Consistent with this approach, in In re Rand, 144 B.R. 253, 255-56 (Bankr. S.D.N.Y. 1992), the bankruptcy court held that a letter, which "sufficiently laid out [the creditor's] objection to the dischargeability of her debt," would be treated as though it were a complaint. The letter met the requirements of Rule 7008 in stating a claim and demanding relief.

Similarly, in In re Little a document styled "Objection to Discharge," which was not in the form of a complaint nor served with a summons, was treated as though it had commenced an adversary proceeding. In so doing, the bankruptcy court noted that the pleading met the general requirements of Rule 7008 and thus gave adequate notice of the claim raised.

In In re Dominguez, 51 F.3d 1502, 1509 (9th Cir. 1995), the Ninth Circuit Court of Appeals "conclude[d] that the Discharge Memorandum, although a deficient pleading, is sufficient to place the debtor on notice of the [objection to discharge] against him and substantially complies with the notice pleading requirements of Rule 7008." See also In re Pace, 130 B.R. 338, 340 (Bankr. N.D. Fla. 1991) (upholding the validity of a dischargeability challenge captioned "objection" rather than "complaint," which the creditor filed with the court clerk on the last day for filing dischargeability complaints).

In the present dispute, the debtor does not assert that the pleading filed by Ms. Bibus does not meet the requirements of Rule 7008. Compare In re Marino, 37 F.3d 1354 (9th Cir. 1994) (an objection to a sale of property could not be considered as a complaint seeking a determination of non-dischargeability). Nor does he suggest any prejudice to him would result if the motion was treated as if it were a complaint. The adversary proceeding discovery rules apply to contested matters, see Fed.R.Bankr.P. 9014, and the debtor was accorded adequate time to prepare for trial, especially as there had already taken place both a criminal trial and civil arbitration, at which many of the relevant facts were elicited. See In re Orfa Corp., 170 B.R. at 276 ("[T]he Bank's claim of prejudice resulting [from the filing of a motion instead of a complaint] is frivolous.").

Therefore, I conclude that dismissal of the instant "motion" — simply because it was not styled a complaint — would be unwarranted. The debtor was on adequate notice of the relief sought by Ms. Bibus, as well as the basis for such relief. Furthermore, a dismissal on the procedural ground asserted could preclude a determination of the merits of these claims, as the complaint deadline has expired. Accordingly, the debtor's procedural objection shall be denied.

B.

The second preliminary issue concerns the scope of my determination.

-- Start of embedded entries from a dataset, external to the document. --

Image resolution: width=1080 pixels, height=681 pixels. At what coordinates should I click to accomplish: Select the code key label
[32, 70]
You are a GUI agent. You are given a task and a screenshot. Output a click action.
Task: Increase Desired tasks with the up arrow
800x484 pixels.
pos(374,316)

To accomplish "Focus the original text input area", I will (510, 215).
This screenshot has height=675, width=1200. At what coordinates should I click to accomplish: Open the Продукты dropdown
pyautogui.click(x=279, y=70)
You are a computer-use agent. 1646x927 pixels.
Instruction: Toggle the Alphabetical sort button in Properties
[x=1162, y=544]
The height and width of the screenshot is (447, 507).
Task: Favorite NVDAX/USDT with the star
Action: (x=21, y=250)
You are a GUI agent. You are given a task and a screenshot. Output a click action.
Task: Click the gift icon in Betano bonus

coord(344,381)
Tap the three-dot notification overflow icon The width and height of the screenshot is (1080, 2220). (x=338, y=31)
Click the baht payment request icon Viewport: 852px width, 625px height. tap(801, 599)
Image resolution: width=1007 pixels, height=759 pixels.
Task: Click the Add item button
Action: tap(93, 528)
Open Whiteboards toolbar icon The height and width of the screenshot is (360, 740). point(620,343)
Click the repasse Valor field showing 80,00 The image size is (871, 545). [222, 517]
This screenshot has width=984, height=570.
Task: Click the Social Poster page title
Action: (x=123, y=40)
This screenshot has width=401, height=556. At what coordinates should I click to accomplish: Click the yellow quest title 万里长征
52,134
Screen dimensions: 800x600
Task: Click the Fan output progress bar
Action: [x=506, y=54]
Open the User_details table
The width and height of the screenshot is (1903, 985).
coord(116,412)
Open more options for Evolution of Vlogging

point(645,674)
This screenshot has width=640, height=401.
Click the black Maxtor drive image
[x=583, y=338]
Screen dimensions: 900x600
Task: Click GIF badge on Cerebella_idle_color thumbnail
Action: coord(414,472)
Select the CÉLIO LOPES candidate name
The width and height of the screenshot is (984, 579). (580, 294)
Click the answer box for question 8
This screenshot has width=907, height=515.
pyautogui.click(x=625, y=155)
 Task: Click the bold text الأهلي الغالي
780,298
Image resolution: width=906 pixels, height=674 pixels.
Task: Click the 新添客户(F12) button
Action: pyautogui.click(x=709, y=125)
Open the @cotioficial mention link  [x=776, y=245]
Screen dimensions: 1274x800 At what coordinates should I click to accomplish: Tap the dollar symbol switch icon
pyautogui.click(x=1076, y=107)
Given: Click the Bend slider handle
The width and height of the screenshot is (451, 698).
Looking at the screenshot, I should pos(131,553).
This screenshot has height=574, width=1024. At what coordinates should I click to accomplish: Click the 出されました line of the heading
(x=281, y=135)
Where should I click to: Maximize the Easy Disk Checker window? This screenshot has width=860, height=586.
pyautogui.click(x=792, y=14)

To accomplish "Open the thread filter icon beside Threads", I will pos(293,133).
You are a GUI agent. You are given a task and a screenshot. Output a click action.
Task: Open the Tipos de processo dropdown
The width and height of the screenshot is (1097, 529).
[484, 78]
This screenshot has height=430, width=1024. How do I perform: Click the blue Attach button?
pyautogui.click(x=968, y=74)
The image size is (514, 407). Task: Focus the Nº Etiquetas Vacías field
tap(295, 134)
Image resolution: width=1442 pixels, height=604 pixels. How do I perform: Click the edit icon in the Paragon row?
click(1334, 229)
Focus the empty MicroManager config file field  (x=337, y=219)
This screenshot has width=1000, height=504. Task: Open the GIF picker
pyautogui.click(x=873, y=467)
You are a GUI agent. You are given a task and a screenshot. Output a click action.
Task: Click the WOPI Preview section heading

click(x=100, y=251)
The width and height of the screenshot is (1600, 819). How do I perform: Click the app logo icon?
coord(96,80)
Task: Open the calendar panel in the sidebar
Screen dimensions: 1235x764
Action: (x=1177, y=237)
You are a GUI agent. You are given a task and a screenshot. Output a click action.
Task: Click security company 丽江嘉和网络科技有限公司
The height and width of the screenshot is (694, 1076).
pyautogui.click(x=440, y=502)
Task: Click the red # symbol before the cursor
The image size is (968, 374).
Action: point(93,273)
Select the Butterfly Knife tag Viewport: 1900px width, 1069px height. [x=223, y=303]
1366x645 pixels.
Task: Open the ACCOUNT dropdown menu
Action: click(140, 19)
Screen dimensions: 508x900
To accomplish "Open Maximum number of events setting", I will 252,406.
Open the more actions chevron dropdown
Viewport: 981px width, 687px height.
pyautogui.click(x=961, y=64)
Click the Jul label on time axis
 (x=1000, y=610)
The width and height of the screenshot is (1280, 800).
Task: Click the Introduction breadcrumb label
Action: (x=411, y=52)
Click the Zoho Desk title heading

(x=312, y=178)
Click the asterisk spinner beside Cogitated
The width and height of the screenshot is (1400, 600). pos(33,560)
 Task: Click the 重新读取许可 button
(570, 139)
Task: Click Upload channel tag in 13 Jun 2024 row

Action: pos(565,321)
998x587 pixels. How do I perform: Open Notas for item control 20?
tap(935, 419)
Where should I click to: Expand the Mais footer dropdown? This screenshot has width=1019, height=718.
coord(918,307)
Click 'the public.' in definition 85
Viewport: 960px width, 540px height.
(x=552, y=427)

This case has been classified by the chapter 7 trustee as a no-asset case, meaning that the trustee could find no non-exempt property for distribution to creditors. The trustee's report to this effect was filed on October 25, 2005.

In general, in a no-asset chapter 7 case, the amount of any creditor's claim need not be fixed, because the amount is not material to the administration of the bankruptcy case. Indeed, creditors have been instructed that they need not file a proof of claim; and the trustee does not intend to make distributions to any creditor. Fed.R.Bankr.P. 2002(e), 3002(c)(5). A bankruptcy court does have the power, however, to fix a claim in connection with non-dischargeability litigation, and in appropriate circumstances may elect to do so. See, e.g., In re McLaren, 3 F.3d 958, 965-66 (6th Cir. 1993); Matter of Hallahan, 936 F.2d 1496, 1507-08 (7th Cir. 1991). However, it is not appropriate to make such an election in this case.

Here, Ms. Bibus's claim is based upon a personal injury action. Title 28 of the United States Code, section 157(b)(2)(B), provides that bankruptcy courts cannot render any final decisions in the liquidation of personal injury tort claims. See, e.g., In re Metzner, 233 B.R. 919 (E.D. La. 1999); In re Hudgins, 102 B.R. 495 (Bankr. E.D. Va. 1989). Moreover, if Ms. Bibus's claim against the debtor is found non-dischargeable in this dispute, her tort litigation is still pending in state court.

Thus, there is no reason for me to fix the amount of the plaintiff's claim. I have no power to determine the amount owed, if any. See In re Spencer, 168 B.R. 142, 145 (Bankr. N.D. Tex. 1994) (state court must fix the amount of any tort claim for injuries allegedly caused by debtor while driving). However, although the state court would be the appropriate forum for a determination of the amount of the plaintiff's claim, only this bankruptcy court can determine the non-dischargeability of a claim under 11 U.S.C. § 523(a)(6).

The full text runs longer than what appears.